EXTRACTED TEXT
---*---

How do you stop this from happening? How do you tell your life stories and be true to them without the fluff to make them funnier or the drama to make them more sad? How do you keep the supporting players real and true to what they are while still protecting details that aren't for public consumption? I'm not sure anyone really can, actually. I think it's human nature to soften the edges of memories and make them better or worse depending. I think it's natural to see things through individual filters and things that happen will look differently to those who lived it. Even while relying on journals and notes made while in that time period, you are still seeing just one side of the story and a personal slant on things.

So while my goal is the same, I'm looking at it differently. I want to tell my stories, to write, to interact. But I know now that some details of my divorce will never be written, at least by me, and that will make that story incomplete and details that are shared may be fuzzy and disjointed as a result. Some aspects of prior relationships will not get discussed due to the nature of the incidents or relationships or where I am in my life with all of it. And while I'll do my best to recall how people truly were, I know some will be second stringed to caricatures of how I remember them and not how they would remember themselves, if they were the one telling the story.

Life has so many aspects to it. Peoples' stories have so many nuances to them that it's impossible to give a fully accurate accounting of every minute that story was star. I remember a vivid conversation with Isaac during the first few months of marriage that resulted in a lack of spaghetti for dinner for many years. I now know that he remembers that conversation in a completely different way. We're both right. And that's what makes these stories personal, unique, fuzzy, true, distorted, illogical and messy. That's why I love true to life stories so much. They are all the same, they are all different.

Music for cold remembery days:

(joss stone, tell me what we're gonna do now)

Monday, October 5, 2009

What Sound Does Exhaustion Make?

---*---

DATA SECTION
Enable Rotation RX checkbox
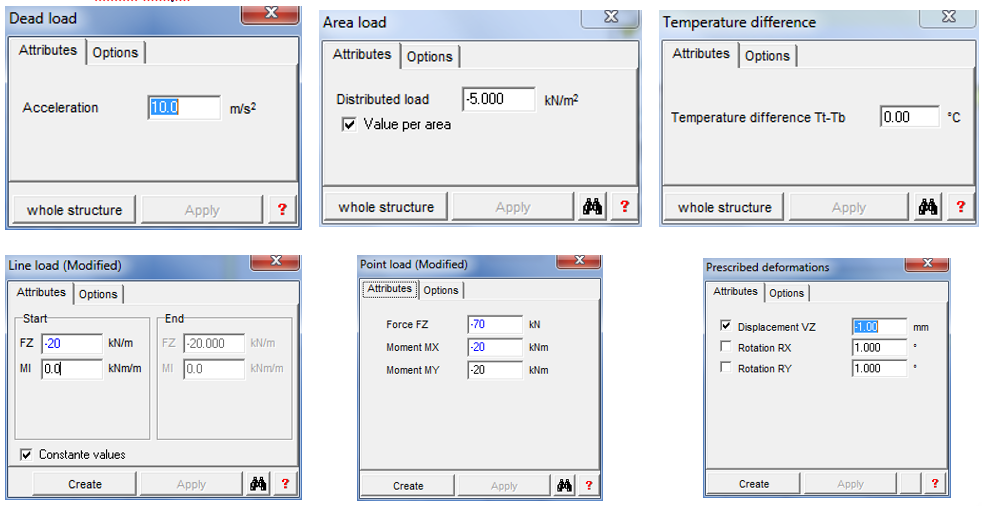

---*---

WORK INSTRUCTIONS
A) Please list the adjectives that the piece on telling life stories applies to these stories in the sentence beginning "And that's what makes these stories".
B) Summarize the piece on telling life stories in two sentences.
C) Answer these questions about the piece on telling life stories, one per line:
(i) With whom did the writer have a vivid conversation during the first few months of marriage?
(ii) What song is given under "Music for cold remembery days"?
(iii) What date appears in the piece?

WORKED ANSWERS
A) personal, unique, fuzzy, true, distorted, illogical, messy

B) The writer doubts that anyone can tell life stories truly, because people naturally soften memories and see events through their own filters. While still wanting to tell those stories, the writer accepts that some details, such as parts of a divorce, will never be written and that people may appear as caricatures rather than as they would remember themselves.

C)
(i) Isaac
(ii) joss stone, tell me what we're gonna do now
(iii) Monday, October 5, 2009